### [RECORDS FOR THE TASK]

-----

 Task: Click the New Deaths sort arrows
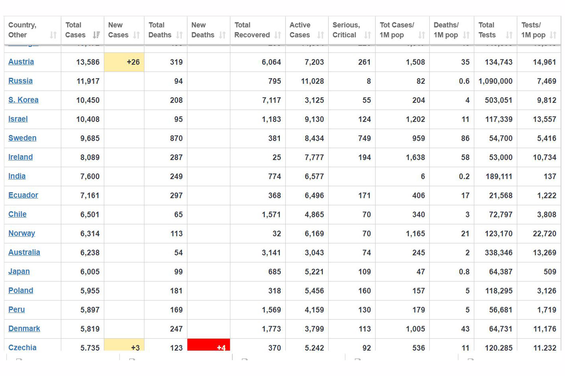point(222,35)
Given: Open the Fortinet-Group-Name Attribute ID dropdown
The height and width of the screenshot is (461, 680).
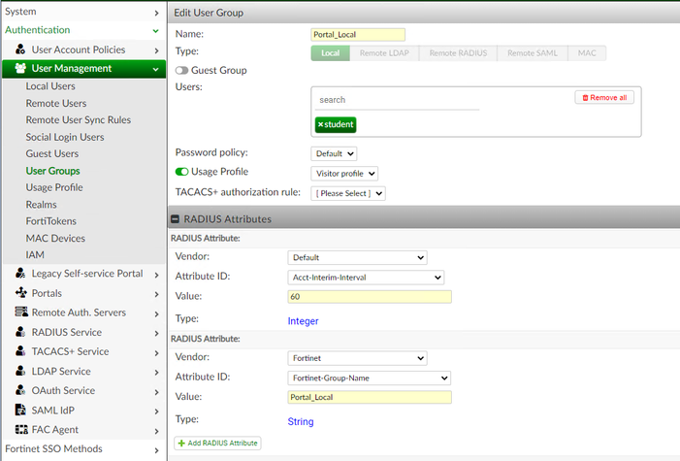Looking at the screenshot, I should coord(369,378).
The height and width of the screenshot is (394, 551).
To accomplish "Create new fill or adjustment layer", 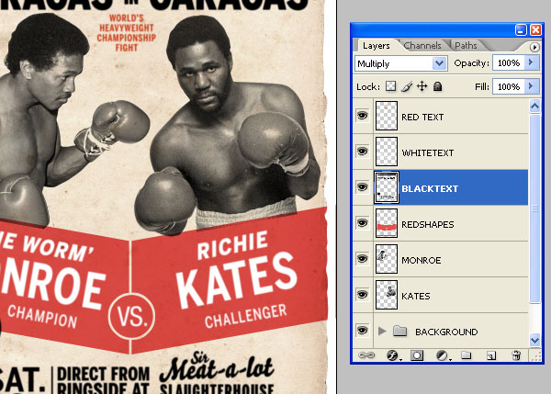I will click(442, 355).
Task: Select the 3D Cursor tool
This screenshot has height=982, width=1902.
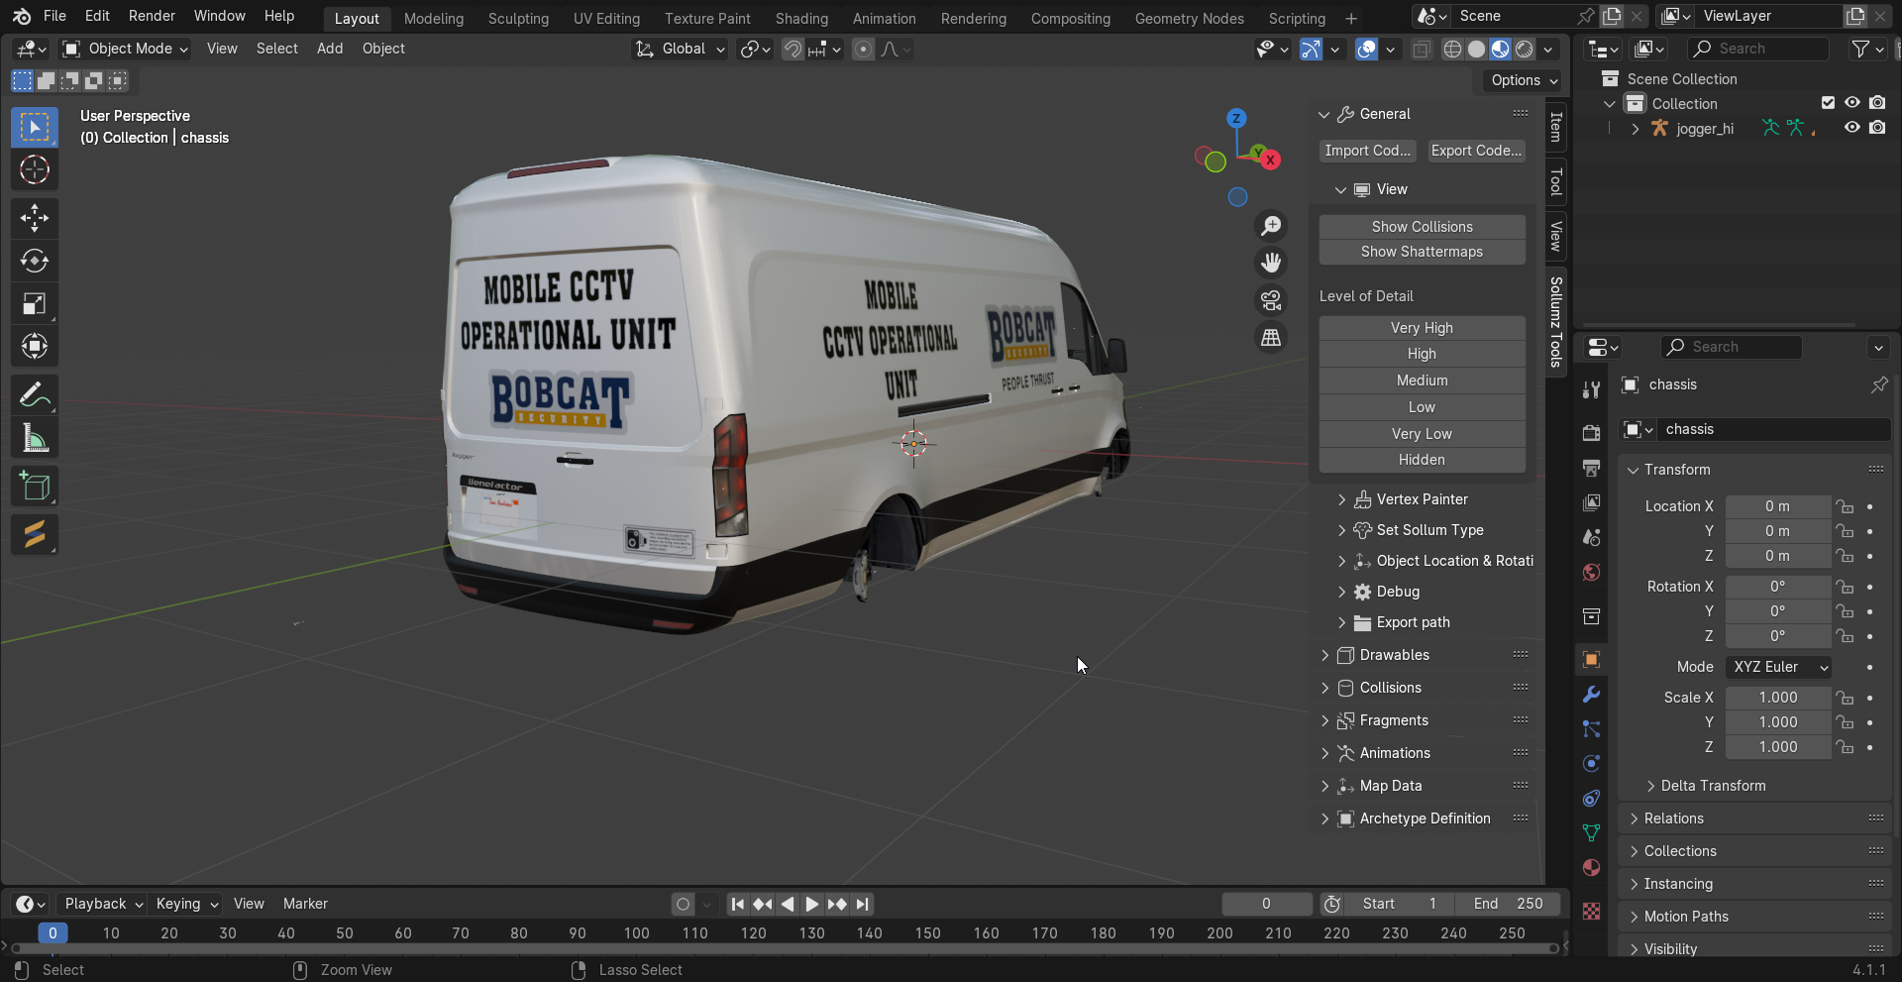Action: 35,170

-----

Write out the items word for word, from the beginning of the items up to and including the line containing "Looking at the", and omit the pictures.

### [SOLUTION]
 Task: Click the New Deaths sort arrows
point(222,35)
Given: Open the Fortinet-Group-Name Attribute ID dropdown
The height and width of the screenshot is (461, 680).
Looking at the screenshot, I should coord(369,378).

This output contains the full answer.